### Extracted text
┄┄┄┄┄┄┄┄┄┄┄┄┄┄┄┄┄┄┄┄
Use & Optimization News

Virus-related EHR Outage Forces NY Hospital Back to Paper

A New York hospital battling a computer virus must temporarily use paper records as a result of an EHR outage.

EHR System Failure

Source: Thinkstock

By Kate Monica

- Erie County Medical Center (ECMC) and its long-term care facility at Terrace View have been battling a virus responsible for EHR outage since Sunday afternoon.

UPDATE: Some computers have been restored and ECMC is working to bring the entire network back online. 

"ECMC's computer system today went down,” the hospital wrote in a public statement, “The hospital's IT team immediately commenced a thorough assessment and analysis of the situation. Our priority is maintaining patient safety and quality services. All hospital operations are continuing as normal and have not been interrupted.”

The hospital has enlisted the help of FBI personnel and the state police cybersecurity team to investigate the incident. In addition, in-house ECMC IT staff has teamed up with GreyCastle Security, a third-party consultant, to combat the virus and resolve all technical issues as quickly as possible.

According to ECMC, the hospital has secure back-up storage in place for all patient records, financial information, and human resource records to ensure no data will be permanently lost.

However, while computer systems are down, all patient admissions, prescription writing, and similar day-to-day tasks must be completed by hand.

"The hospital has a well-planned and prescribed back-up process in the event of a situation like this," ECMC spokesman Peter Cutler said in a public statement. "What it has done is — everything's more labor-intensive because everything has to be done manually."
┄┄┄┄┄┄┄┄┄┄┄┄┄┄┄┄┄┄┄┄
### Raw data
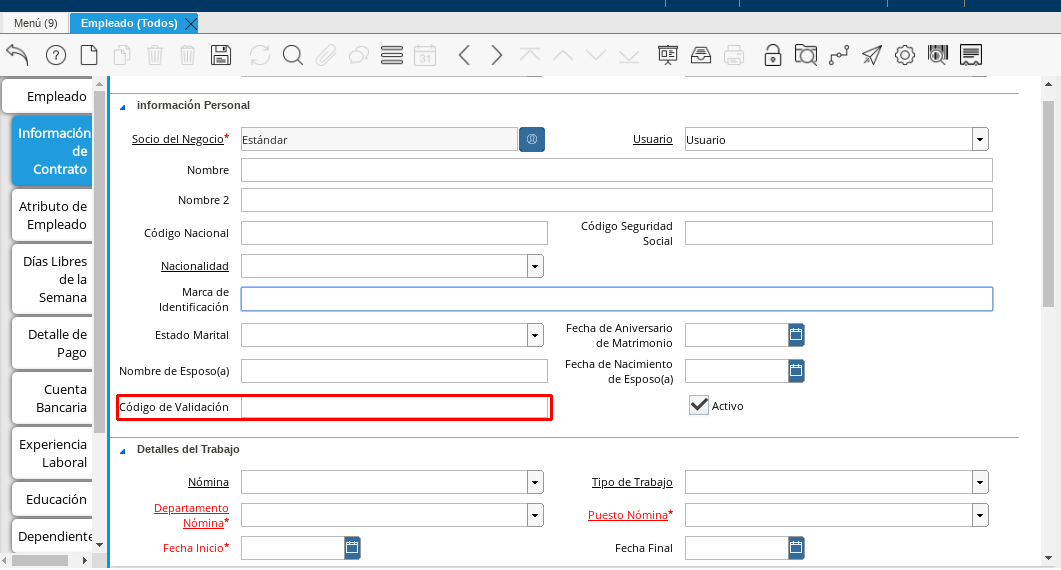Open the Help question mark icon

pyautogui.click(x=56, y=55)
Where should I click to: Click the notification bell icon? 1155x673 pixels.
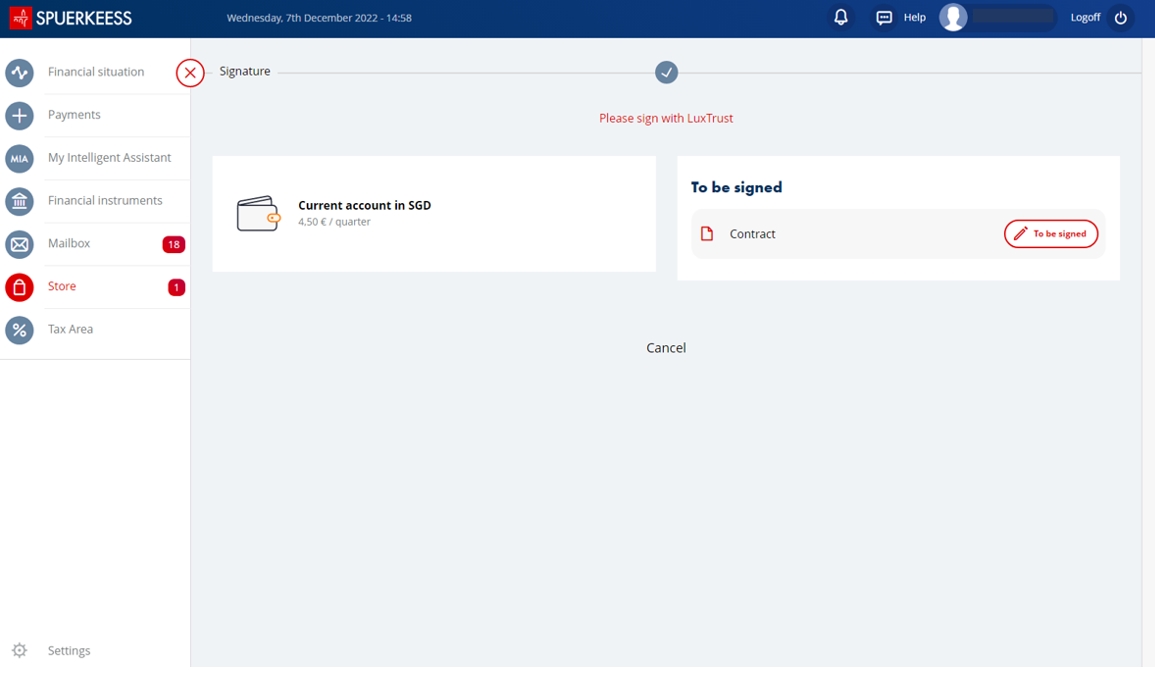(x=841, y=17)
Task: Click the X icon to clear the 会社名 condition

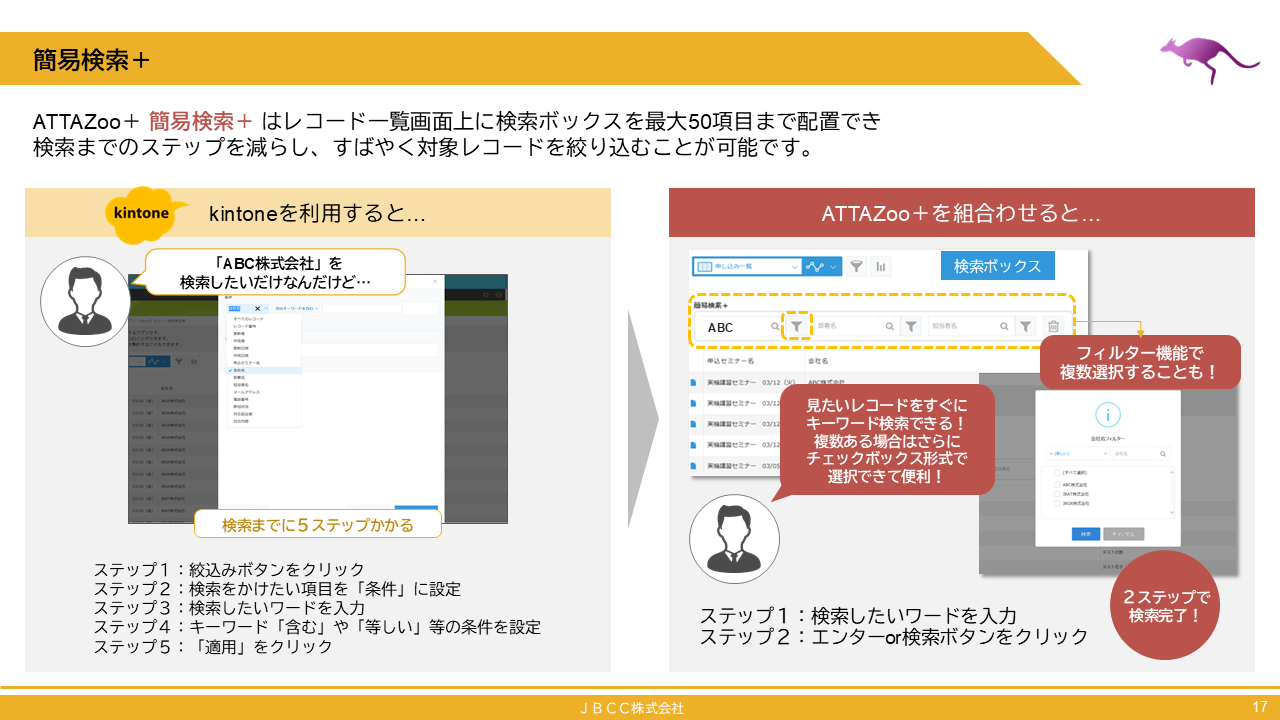Action: (258, 308)
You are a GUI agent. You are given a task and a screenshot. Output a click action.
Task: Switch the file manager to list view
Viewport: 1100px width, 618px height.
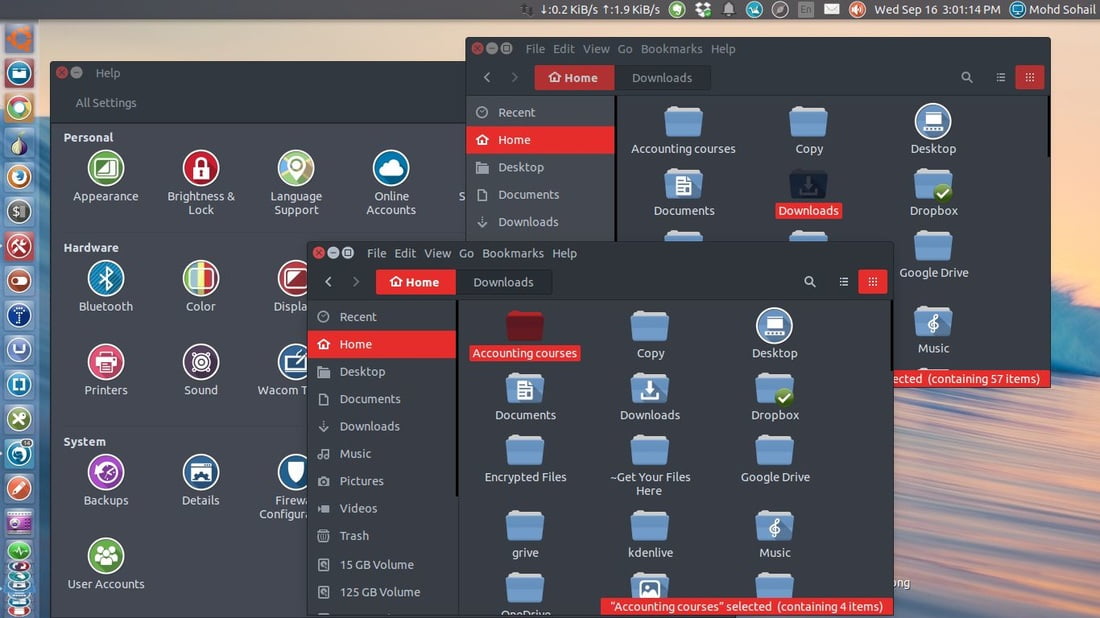[843, 282]
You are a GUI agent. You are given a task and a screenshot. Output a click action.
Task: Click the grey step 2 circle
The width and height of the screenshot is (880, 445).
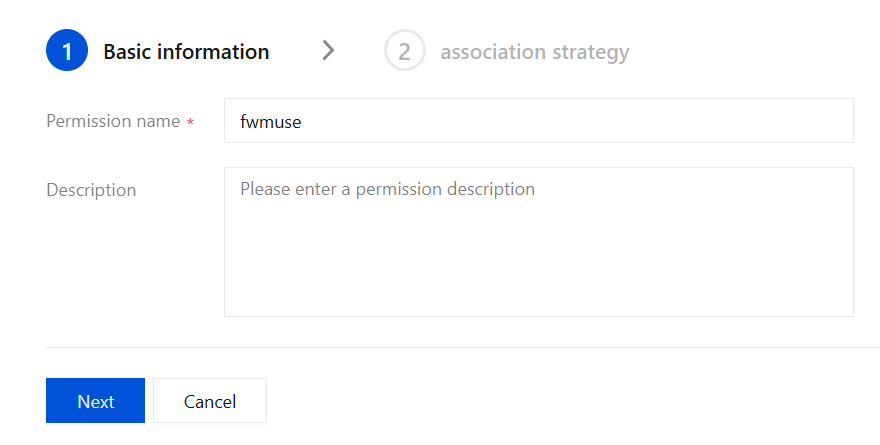click(405, 51)
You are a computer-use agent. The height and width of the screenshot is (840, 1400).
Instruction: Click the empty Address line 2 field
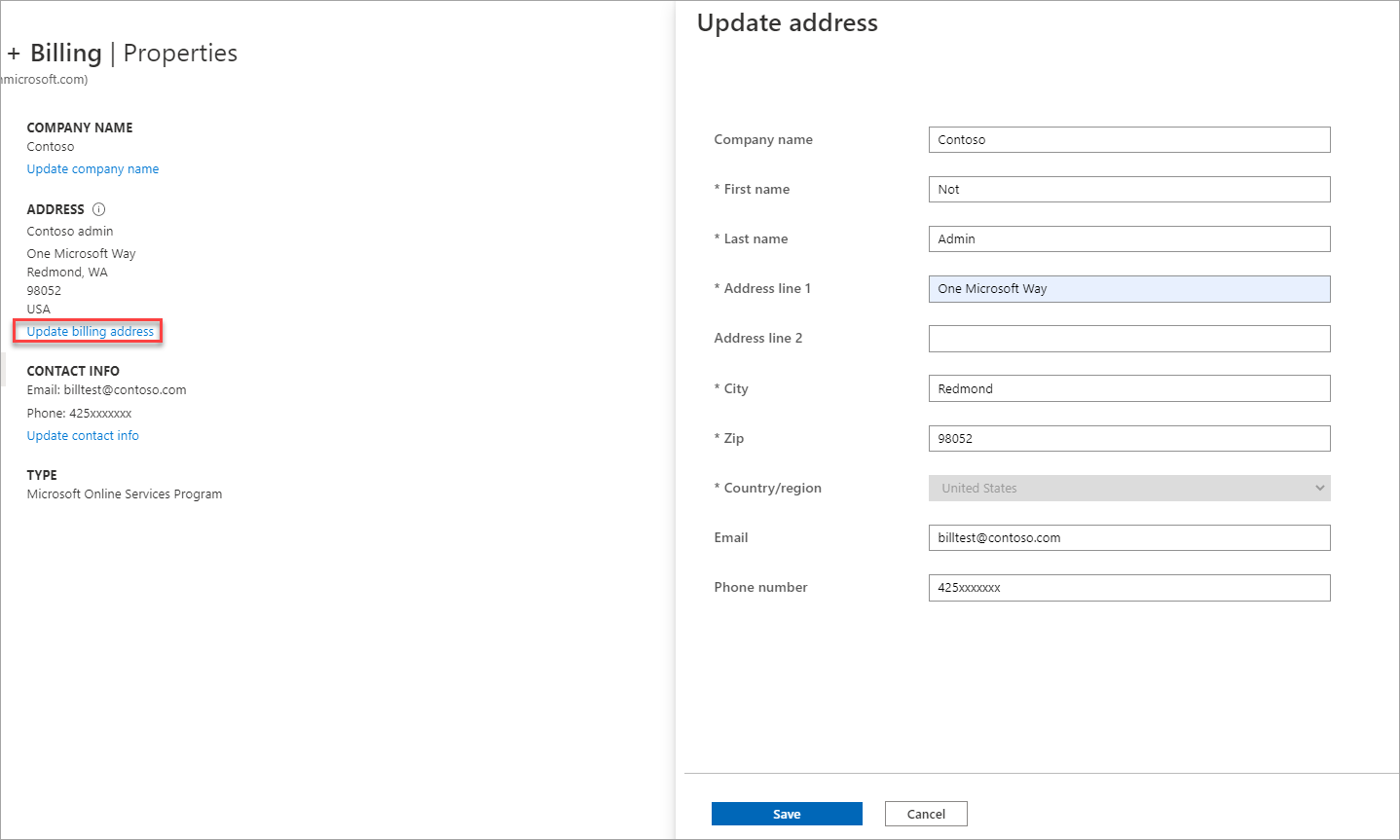pos(1128,338)
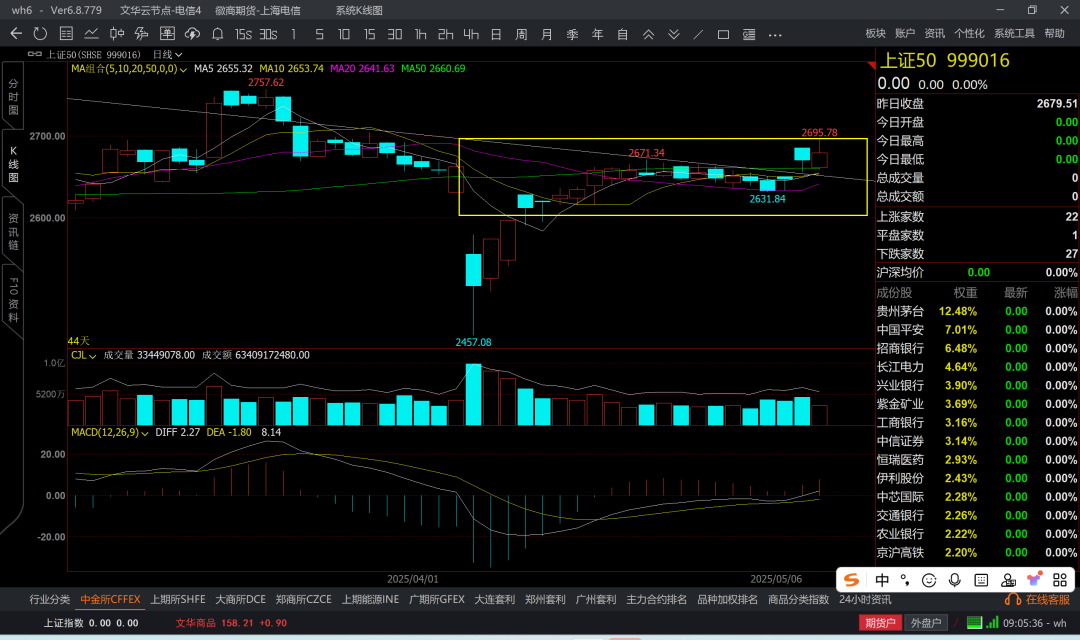Expand the 日线 period dropdown
The width and height of the screenshot is (1080, 640).
(167, 54)
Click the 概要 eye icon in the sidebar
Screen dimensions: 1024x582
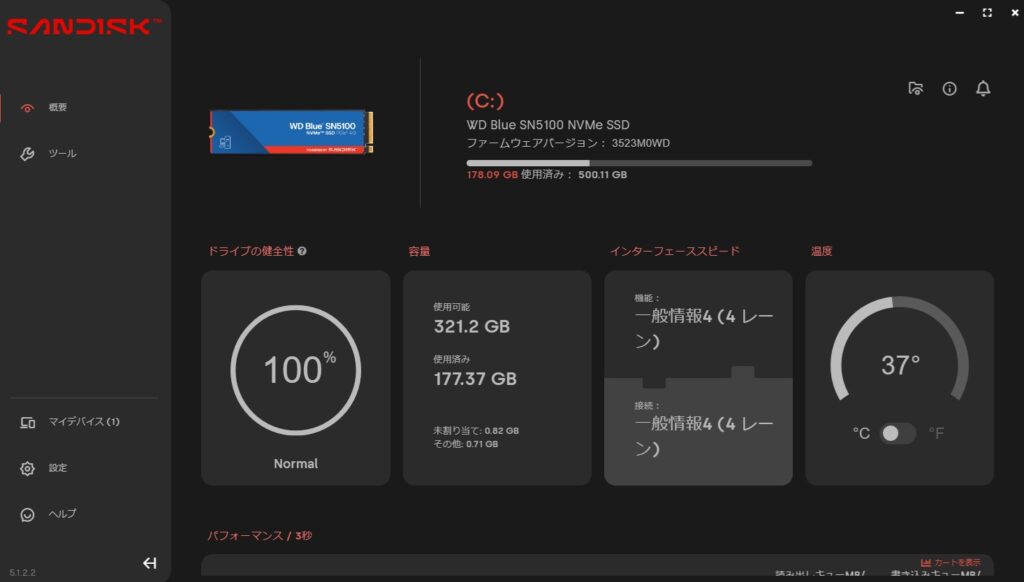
┄┄┄┄┄┄┄┄┄┄┄┄┄┄┄┄┄┄┄┄
### Activities
A – Please update the article on the EHR outage from "A New York hospital" to "network back online.", replacing "Terrace View" with "Terrace View Long-Term Care".
B – According to the article on the EHR outage, which third-party consultant joined the in-house ECMC IT staff to fight the virus?
The records were taken from a separate source.

### Solutions to the exercise
A –
A New York hospital battling a computer virus must temporarily use paper records as a result of an EHR outage.

EHR System Failure

Source: Thinkstock

By Kate Monica

- Erie County Medical Center (ECMC) and its long-term care facility at Terrace View Long-Term Care have been battling a virus responsible for EHR outage since Sunday afternoon.

UPDATE: Some computers have been restored and ECMC is working to bring the entire network back online.

B – GreyCastle Security